# PAGE TEXT
□ □ □ □ □ □ □

About Us
The Home Textile Tool Museum is an incorporated, non-profit, educational institution, dedicated to the understanding of textile production as it was in the American home in earlier times.
At the Home Textile Tool Museum, we reconstruct textile fabrication, an important part of American farm life, as it was in the mid 1800's through demonstrations, displays and visitor participation.
All aspects of home textile production are shown and/or demonstrated, including flax and wool spinning, plain and overshot weaving, flax growing and preparation, keeping sheep, and natural dyeing.
Making fabrics at home, using homegrown materials, was a daily activity second only to preparing meals. Even children participated in this effort. Families made their own clothing, bed linen, coverlets, towels, rugs, and storage sacks for grain and other products, using primitive wooden equipment, often made by local craftsmen.
Tools such as those used by craftsmen in making spinning wheels, looms and related equipment are shown and demonstrated at the museum. Visitors are invited to try selected equipment under supervision.

□ □ □ □ □ □ □

# DATA ENTRIES
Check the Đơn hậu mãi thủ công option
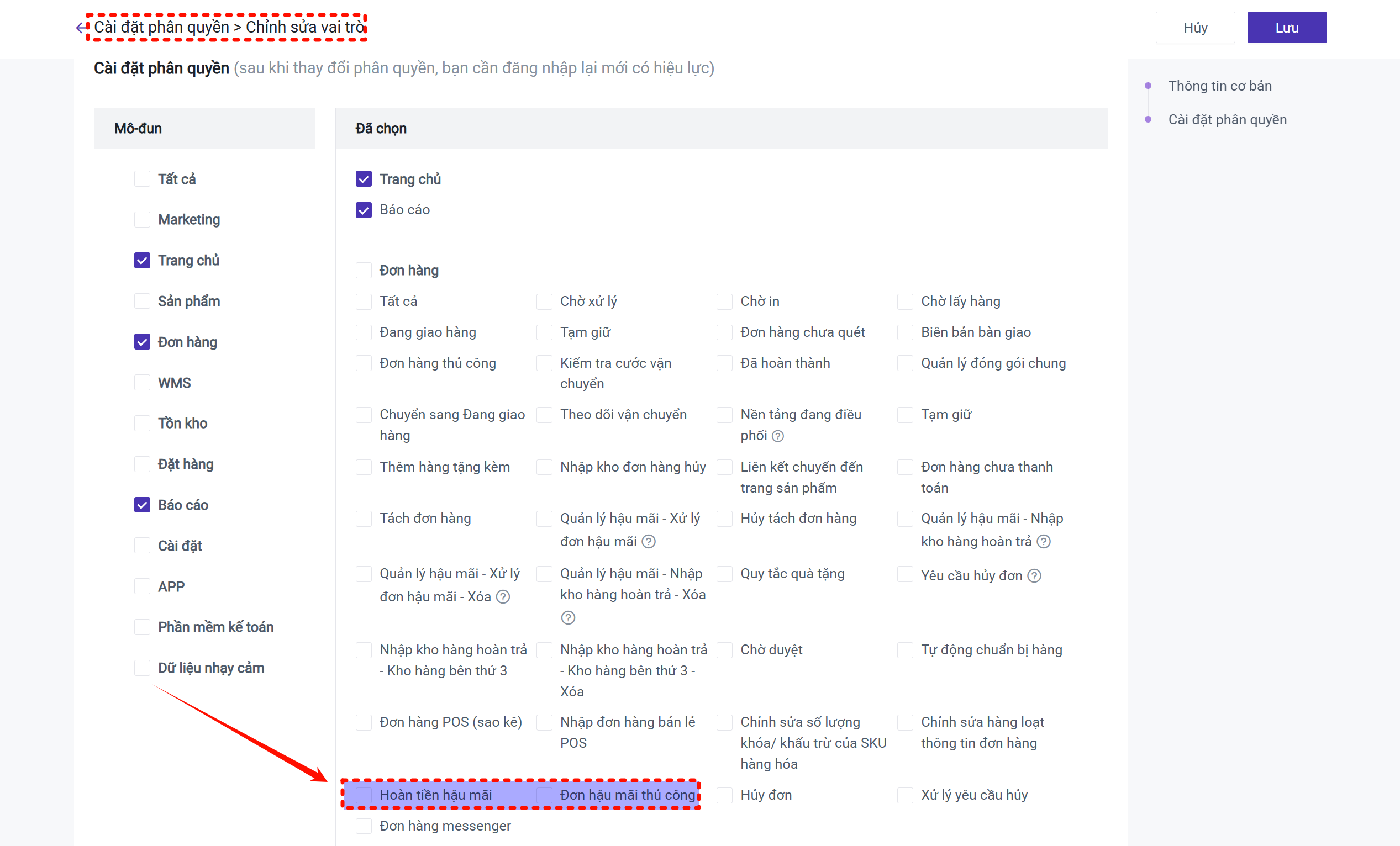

□ □ □ □ □ □ □

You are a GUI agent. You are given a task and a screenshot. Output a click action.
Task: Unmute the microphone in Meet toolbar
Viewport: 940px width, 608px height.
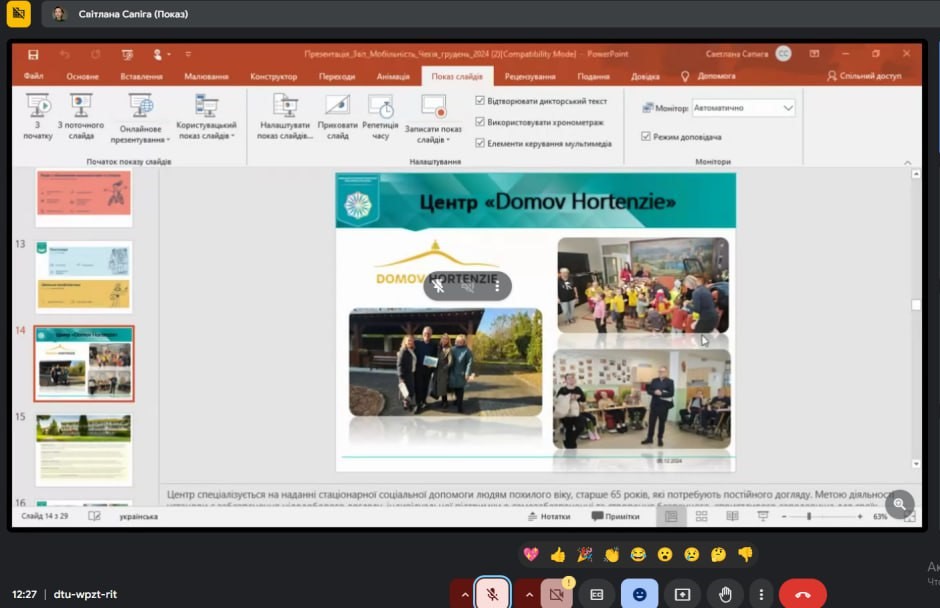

□ □ □ □ □ □ □

# REQUIRED TASKS
1. Reproduce verbatim the portion of the About Us text that begins at the words "At the Home" and ends after the words "by local craftsmen.".
2. For each statement below, state whether the About Us text supports it, answering yes or no and quoting the decisive words: (a) the museum is a non-profit institution; (b) visitors may try any equipment without supervision; (c) making fabrics at home was the most frequent daily activity.
The data on this page are independent material and have no connection to the About Us text.

# RESULTS BY TASK
1.
At the Home Textile Tool Museum, we reconstruct textile fabrication, an important part of American farm life, as it was in the mid 1800's through demonstrations, displays and visitor participation.
All aspects of home textile production are shown and/or demonstrated, including flax and wool spinning, plain and overshot weaving, flax growing and preparation, keeping sheep, and natural dyeing.
Making fabrics at home, using homegrown materials, was a daily activity second only to preparing meals. Even children participated in this effort. Families made their own clothing, bed linen, coverlets, towels, rugs, and storage sacks for grain and other products, using primitive wooden equipment, often made by local craftsmen.

2.
(a) Yes: "an incorporated, non-profit, educational institution"
(b) No: "Visitors are invited to try selected equipment under supervision."
(c) No: "was a daily activity second only to preparing meals"